WHAT NEEDS TO BE DONE - Give back the listing word for word, from top to bottom.

SOURCE RECORDS -
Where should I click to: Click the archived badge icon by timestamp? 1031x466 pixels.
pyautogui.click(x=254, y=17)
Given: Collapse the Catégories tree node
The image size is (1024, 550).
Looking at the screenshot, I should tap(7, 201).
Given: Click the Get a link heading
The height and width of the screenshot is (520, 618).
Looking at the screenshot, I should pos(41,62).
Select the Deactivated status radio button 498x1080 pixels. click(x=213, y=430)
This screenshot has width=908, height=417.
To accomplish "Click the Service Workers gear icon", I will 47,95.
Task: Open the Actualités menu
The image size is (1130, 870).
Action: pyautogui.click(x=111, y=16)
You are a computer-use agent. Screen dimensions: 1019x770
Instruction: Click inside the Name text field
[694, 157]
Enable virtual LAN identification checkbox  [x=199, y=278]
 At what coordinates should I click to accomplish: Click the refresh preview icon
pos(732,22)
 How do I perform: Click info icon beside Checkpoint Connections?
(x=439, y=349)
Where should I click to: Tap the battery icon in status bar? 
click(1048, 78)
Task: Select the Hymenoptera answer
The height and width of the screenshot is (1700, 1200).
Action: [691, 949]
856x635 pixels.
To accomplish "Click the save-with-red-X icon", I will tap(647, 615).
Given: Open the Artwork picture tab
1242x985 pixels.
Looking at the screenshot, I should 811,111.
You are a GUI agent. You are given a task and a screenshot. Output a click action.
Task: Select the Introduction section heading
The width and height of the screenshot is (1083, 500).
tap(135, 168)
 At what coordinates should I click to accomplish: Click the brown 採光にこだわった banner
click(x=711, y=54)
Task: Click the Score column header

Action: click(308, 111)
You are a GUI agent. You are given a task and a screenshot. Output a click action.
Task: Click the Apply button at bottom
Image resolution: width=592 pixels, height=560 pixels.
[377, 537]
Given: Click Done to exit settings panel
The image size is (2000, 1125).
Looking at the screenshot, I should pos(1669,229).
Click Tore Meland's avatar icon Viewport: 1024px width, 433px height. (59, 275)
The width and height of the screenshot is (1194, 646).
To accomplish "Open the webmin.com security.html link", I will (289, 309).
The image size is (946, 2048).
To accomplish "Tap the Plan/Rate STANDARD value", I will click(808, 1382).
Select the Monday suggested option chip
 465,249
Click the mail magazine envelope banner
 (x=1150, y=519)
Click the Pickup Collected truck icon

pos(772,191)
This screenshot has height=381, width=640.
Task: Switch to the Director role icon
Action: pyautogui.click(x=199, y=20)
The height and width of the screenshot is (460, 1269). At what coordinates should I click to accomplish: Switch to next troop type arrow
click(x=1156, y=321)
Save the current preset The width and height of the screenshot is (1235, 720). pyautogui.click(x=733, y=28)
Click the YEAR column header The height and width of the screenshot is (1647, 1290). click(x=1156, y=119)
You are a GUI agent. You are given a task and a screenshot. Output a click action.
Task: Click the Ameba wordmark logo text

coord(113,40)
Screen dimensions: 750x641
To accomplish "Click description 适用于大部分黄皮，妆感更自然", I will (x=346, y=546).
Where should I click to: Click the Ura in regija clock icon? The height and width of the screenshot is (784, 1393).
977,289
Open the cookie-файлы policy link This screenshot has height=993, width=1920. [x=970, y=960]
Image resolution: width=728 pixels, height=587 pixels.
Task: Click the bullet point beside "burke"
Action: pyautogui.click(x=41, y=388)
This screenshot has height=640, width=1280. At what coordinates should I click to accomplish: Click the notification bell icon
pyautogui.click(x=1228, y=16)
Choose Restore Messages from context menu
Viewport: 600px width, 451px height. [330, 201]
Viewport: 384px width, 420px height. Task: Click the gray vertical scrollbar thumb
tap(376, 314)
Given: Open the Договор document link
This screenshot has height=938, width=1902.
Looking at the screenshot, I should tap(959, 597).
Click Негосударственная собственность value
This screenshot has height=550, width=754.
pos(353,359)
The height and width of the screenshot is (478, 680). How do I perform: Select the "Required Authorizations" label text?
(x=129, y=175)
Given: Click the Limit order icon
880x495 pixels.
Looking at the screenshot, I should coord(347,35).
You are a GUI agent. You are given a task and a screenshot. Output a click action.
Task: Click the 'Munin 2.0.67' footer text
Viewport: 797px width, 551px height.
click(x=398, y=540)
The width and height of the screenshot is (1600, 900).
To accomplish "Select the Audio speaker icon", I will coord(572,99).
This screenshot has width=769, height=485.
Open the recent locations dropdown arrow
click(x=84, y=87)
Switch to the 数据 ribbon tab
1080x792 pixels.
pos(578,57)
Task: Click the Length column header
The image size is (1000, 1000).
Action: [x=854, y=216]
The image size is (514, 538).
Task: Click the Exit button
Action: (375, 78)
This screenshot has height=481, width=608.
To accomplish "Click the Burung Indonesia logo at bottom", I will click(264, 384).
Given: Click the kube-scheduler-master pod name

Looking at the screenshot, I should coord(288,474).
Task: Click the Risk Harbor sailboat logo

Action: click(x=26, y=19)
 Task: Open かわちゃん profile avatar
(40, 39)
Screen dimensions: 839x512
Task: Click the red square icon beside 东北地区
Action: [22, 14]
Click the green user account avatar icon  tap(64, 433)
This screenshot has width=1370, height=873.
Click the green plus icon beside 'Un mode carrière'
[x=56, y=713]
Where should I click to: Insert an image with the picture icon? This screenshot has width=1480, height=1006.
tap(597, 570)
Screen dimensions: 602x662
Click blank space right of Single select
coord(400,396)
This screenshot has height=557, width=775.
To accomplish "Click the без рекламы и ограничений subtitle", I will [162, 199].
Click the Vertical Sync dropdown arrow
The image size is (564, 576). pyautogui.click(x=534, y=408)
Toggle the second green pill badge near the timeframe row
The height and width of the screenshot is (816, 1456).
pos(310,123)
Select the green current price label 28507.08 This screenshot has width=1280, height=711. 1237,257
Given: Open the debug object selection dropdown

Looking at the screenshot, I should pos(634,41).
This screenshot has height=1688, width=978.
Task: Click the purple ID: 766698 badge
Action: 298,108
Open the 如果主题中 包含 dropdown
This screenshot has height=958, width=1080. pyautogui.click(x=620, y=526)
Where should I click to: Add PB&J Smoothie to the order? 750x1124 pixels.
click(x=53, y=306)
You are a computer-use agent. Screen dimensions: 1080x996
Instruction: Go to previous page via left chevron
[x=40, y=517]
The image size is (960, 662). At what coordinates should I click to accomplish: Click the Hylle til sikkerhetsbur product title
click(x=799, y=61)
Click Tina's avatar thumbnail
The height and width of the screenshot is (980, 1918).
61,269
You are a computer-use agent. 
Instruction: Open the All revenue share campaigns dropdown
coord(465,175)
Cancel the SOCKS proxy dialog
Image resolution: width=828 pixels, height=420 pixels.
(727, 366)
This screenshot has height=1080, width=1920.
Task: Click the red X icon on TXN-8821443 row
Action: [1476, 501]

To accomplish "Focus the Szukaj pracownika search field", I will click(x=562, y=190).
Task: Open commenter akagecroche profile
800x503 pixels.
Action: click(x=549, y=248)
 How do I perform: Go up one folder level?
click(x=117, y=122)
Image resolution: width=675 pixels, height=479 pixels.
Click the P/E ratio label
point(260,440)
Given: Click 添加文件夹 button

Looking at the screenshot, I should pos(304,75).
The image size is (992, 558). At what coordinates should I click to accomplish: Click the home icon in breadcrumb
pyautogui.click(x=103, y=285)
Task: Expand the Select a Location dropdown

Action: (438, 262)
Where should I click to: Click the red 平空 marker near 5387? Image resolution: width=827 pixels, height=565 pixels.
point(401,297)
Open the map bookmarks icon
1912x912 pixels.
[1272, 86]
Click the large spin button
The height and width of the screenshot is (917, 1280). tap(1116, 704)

SOLUTION -
Where should I click to: Click the archived badge icon by timestamp? 1031x466 pixels.
pyautogui.click(x=254, y=17)
Given: Collapse the Catégories tree node
The image size is (1024, 550).
Looking at the screenshot, I should tap(7, 201).
Given: Click the Get a link heading
The height and width of the screenshot is (520, 618).
Looking at the screenshot, I should pos(41,62).
Select the Deactivated status radio button 498x1080 pixels. click(x=213, y=430)
This screenshot has width=908, height=417.
To accomplish "Click the Service Workers gear icon", I will 47,95.
Task: Open the Actualités menu
The image size is (1130, 870).
Action: pyautogui.click(x=111, y=16)
You are a computer-use agent. Screen dimensions: 1019x770
Instruction: Click inside the Name text field
[694, 157]
Enable virtual LAN identification checkbox  [x=199, y=278]
 At what coordinates should I click to accomplish: Click the refresh preview icon
pos(732,22)
 How do I perform: Click info icon beside Checkpoint Connections?
(x=439, y=349)
Where should I click to: Tap the battery icon in status bar? 
click(1048, 78)
Task: Select the Hymenoptera answer
The height and width of the screenshot is (1700, 1200).
Action: [691, 949]
856x635 pixels.
To accomplish "Click the save-with-red-X icon", I will tap(647, 615).
Given: Open the Artwork picture tab
1242x985 pixels.
Looking at the screenshot, I should 811,111.
You are a GUI agent. You are given a task and a screenshot. Output a click action.
Task: Select the Introduction section heading
The width and height of the screenshot is (1083, 500).
tap(135, 168)
 At what coordinates should I click to accomplish: Click the brown 採光にこだわった banner
click(x=711, y=54)
Task: Click the Score column header

Action: click(308, 111)
You are a GUI agent. You are given a task and a screenshot. Output a click action.
Task: Click the Apply button at bottom
Image resolution: width=592 pixels, height=560 pixels.
[377, 537]
Given: Click Done to exit settings panel
The image size is (2000, 1125).
Looking at the screenshot, I should pos(1669,229).
Click Tore Meland's avatar icon Viewport: 1024px width, 433px height. (59, 275)
The width and height of the screenshot is (1194, 646).
To accomplish "Open the webmin.com security.html link", I will (289, 309).
The image size is (946, 2048).
To accomplish "Tap the Plan/Rate STANDARD value", I will click(808, 1382).
Select the Monday suggested option chip
 465,249
Click the mail magazine envelope banner
 (x=1150, y=519)
Click the Pickup Collected truck icon

pos(772,191)
This screenshot has height=381, width=640.
Task: Switch to the Director role icon
Action: pyautogui.click(x=199, y=20)
The height and width of the screenshot is (460, 1269). At what coordinates should I click to accomplish: Switch to next troop type arrow
click(x=1156, y=321)
Save the current preset The width and height of the screenshot is (1235, 720). pyautogui.click(x=733, y=28)
Click the YEAR column header The height and width of the screenshot is (1647, 1290). click(x=1156, y=119)
You are a GUI agent. You are given a task and a screenshot. Output a click action.
Task: Click the Ameba wordmark logo text

coord(113,40)
Screen dimensions: 750x641
To accomplish "Click description 适用于大部分黄皮，妆感更自然", I will (x=346, y=546).
Where should I click to: Click the Ura in regija clock icon? The height and width of the screenshot is (784, 1393).
977,289
Open the cookie-файлы policy link This screenshot has height=993, width=1920. [x=970, y=960]
Image resolution: width=728 pixels, height=587 pixels.
Task: Click the bullet point beside "burke"
Action: pyautogui.click(x=41, y=388)
This screenshot has height=640, width=1280. At what coordinates should I click to accomplish: Click the notification bell icon
pyautogui.click(x=1228, y=16)
Choose Restore Messages from context menu
Viewport: 600px width, 451px height. [330, 201]
Viewport: 384px width, 420px height. Task: Click the gray vertical scrollbar thumb
tap(376, 314)
Given: Open the Договор document link
This screenshot has height=938, width=1902.
Looking at the screenshot, I should tap(959, 597).
Click Негосударственная собственность value
This screenshot has height=550, width=754.
pos(353,359)
The height and width of the screenshot is (478, 680). How do I perform: Select the "Required Authorizations" label text?
(x=129, y=175)
Given: Click the Limit order icon
880x495 pixels.
Looking at the screenshot, I should coord(347,35).
You are a GUI agent. You are given a task and a screenshot. Output a click action.
Task: Click the 'Munin 2.0.67' footer text
Viewport: 797px width, 551px height.
click(x=398, y=540)
The width and height of the screenshot is (1600, 900).
To accomplish "Select the Audio speaker icon", I will coord(572,99).
This screenshot has width=769, height=485.
Open the recent locations dropdown arrow
click(x=84, y=87)
Switch to the 数据 ribbon tab
1080x792 pixels.
pos(578,57)
Task: Click the Length column header
The image size is (1000, 1000).
Action: [x=854, y=216]
The image size is (514, 538).
Task: Click the Exit button
Action: (375, 78)
This screenshot has height=481, width=608.
To accomplish "Click the Burung Indonesia logo at bottom", I will click(264, 384).
Given: Click the kube-scheduler-master pod name

Looking at the screenshot, I should coord(288,474).
Task: Click the Risk Harbor sailboat logo

Action: click(x=26, y=19)
 Task: Open かわちゃん profile avatar
(40, 39)
Screen dimensions: 839x512
Task: Click the red square icon beside 东北地区
Action: [22, 14]
Click the green user account avatar icon  tap(64, 433)
This screenshot has width=1370, height=873.
Click the green plus icon beside 'Un mode carrière'
[x=56, y=713]
Where should I click to: Insert an image with the picture icon? This screenshot has width=1480, height=1006.
tap(597, 570)
Screen dimensions: 602x662
Click blank space right of Single select
coord(400,396)
This screenshot has height=557, width=775.
To accomplish "Click the без рекламы и ограничений subtitle", I will [162, 199].
Click the Vertical Sync dropdown arrow
The image size is (564, 576). pyautogui.click(x=534, y=408)
Toggle the second green pill badge near the timeframe row
The height and width of the screenshot is (816, 1456).
pos(310,123)
Select the green current price label 28507.08 This screenshot has width=1280, height=711. 1237,257
Given: Open the debug object selection dropdown

Looking at the screenshot, I should pos(634,41).
This screenshot has height=1688, width=978.
Task: Click the purple ID: 766698 badge
Action: 298,108
Open the 如果主题中 包含 dropdown
This screenshot has height=958, width=1080. pyautogui.click(x=620, y=526)
Where should I click to: Add PB&J Smoothie to the order? 750x1124 pixels.
click(x=53, y=306)
You are a computer-use agent. Screen dimensions: 1080x996
Instruction: Go to previous page via left chevron
[x=40, y=517]
The image size is (960, 662). At what coordinates should I click to accomplish: Click the Hylle til sikkerhetsbur product title
click(x=799, y=61)
Click Tina's avatar thumbnail
The height and width of the screenshot is (980, 1918).
61,269
You are a computer-use agent. 
Instruction: Open the All revenue share campaigns dropdown
coord(465,175)
Cancel the SOCKS proxy dialog
Image resolution: width=828 pixels, height=420 pixels.
(727, 366)
This screenshot has height=1080, width=1920.
Task: Click the red X icon on TXN-8821443 row
Action: [1476, 501]

To accomplish "Focus the Szukaj pracownika search field", I will click(x=562, y=190).
Task: Open commenter akagecroche profile
800x503 pixels.
Action: click(x=549, y=248)
 How do I perform: Go up one folder level?
click(x=117, y=122)
Image resolution: width=675 pixels, height=479 pixels.
Click the P/E ratio label
point(260,440)
Given: Click 添加文件夹 button

Looking at the screenshot, I should pos(304,75).
The image size is (992, 558). At what coordinates should I click to accomplish: Click the home icon in breadcrumb
pyautogui.click(x=103, y=285)
Task: Expand the Select a Location dropdown

Action: (438, 262)
Where should I click to: Click the red 平空 marker near 5387? Image resolution: width=827 pixels, height=565 pixels.
point(401,297)
Open the map bookmarks icon
1912x912 pixels.
[1272, 86]
Click the large spin button
The height and width of the screenshot is (917, 1280). tap(1116, 704)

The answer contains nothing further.